Warning...I spent almost as much time searching my photos for appropriate train photos as I did writing. Hey, I like trains.
This "old one" is rusting  and abandoned on an old track at Skagway, Alaska, but perhaps that is the right track for old ones like me.
So what is the history of the country being on the "wrong track"?
Since 1972, polls have found most Americans have thought the country is on the "wrong track." Some pollster reported asked in 1971: " “Do you feel that things in this country are generally going in the right direction today, or do you feel that things have pretty seriously gotten off on the wrong track?”
Keep in mind that was in the middle of the Vietnam War, inflation was climbing, unemployment was up. Source, the Daily Beast: Wrong track. 
In fact, polls show that Americans have rarely thought we're on the right track. When did we derail and hit the ditch?--Eight years ago, in the fall of 2008, when the economy imploded.
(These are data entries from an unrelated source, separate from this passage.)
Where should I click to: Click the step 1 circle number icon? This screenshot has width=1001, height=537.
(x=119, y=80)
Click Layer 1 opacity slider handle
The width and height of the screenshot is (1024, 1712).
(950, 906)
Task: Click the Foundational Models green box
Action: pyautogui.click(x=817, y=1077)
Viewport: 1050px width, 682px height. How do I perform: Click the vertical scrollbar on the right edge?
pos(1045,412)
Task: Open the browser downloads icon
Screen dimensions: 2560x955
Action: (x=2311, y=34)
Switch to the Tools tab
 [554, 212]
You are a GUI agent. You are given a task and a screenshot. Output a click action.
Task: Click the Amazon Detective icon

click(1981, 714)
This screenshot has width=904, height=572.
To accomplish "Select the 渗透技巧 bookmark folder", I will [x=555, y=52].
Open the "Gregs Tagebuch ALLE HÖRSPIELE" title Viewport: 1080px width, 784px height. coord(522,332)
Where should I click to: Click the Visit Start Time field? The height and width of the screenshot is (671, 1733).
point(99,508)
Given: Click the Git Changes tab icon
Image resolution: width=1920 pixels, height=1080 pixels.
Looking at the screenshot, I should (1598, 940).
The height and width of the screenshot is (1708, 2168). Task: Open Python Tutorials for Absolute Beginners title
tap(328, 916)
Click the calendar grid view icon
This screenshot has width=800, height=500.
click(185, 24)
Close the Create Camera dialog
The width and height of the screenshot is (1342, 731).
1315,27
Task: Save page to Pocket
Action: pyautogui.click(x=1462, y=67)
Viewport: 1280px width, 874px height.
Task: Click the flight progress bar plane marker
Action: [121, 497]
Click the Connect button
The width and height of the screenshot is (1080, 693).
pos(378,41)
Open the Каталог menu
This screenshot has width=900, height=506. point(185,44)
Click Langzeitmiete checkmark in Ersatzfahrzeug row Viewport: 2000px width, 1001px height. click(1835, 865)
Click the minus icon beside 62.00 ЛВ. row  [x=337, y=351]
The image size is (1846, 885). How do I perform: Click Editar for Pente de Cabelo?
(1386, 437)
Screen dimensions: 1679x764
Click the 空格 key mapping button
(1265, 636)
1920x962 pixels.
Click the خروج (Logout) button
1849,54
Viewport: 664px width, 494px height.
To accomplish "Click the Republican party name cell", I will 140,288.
Per Gallup, between September through about November 2008, only 7 to 9 percent of the country thought the country was in the right direction. 
What were the highest points in the past 45 years? Three times--(Gallup polls)
In Reagan's second term it bounded to  60 percent on the right track. It soon dropped  to under 50 percent; during Clinton's impeachment, the economy was great and 71 percent thought the country was on the right track; and after 9/11, it soared, but seven  months later it dropped to 60 percent thinking we were on the "wrong track."
My conclusion, (opinion), Americans are fickle, short-sighted, spoiled, and whiners.
 
Canada in the background as the locomotives switch ends on the right track.
Getting on the right track politically is a matter of many opinions. But not in railroads. At the White Pass and Yukon railroad between Alaska and Canada, they take you up to the pass made famous in the Gold Rush, and the locomotives park you just inside Yukon Territory, Canada on a siding. They then move around and attach to the other end of the train for the trip back to Skagway. There's always a "right" track. So simple, in railroad operation if not democracy. 

Next--more tracks.
 

1 comment:

  1. You got that right. Americans, and I suspect everybody, are very short sighted. I remember an International Business Professor at OCU who said, America is still the envy of the world.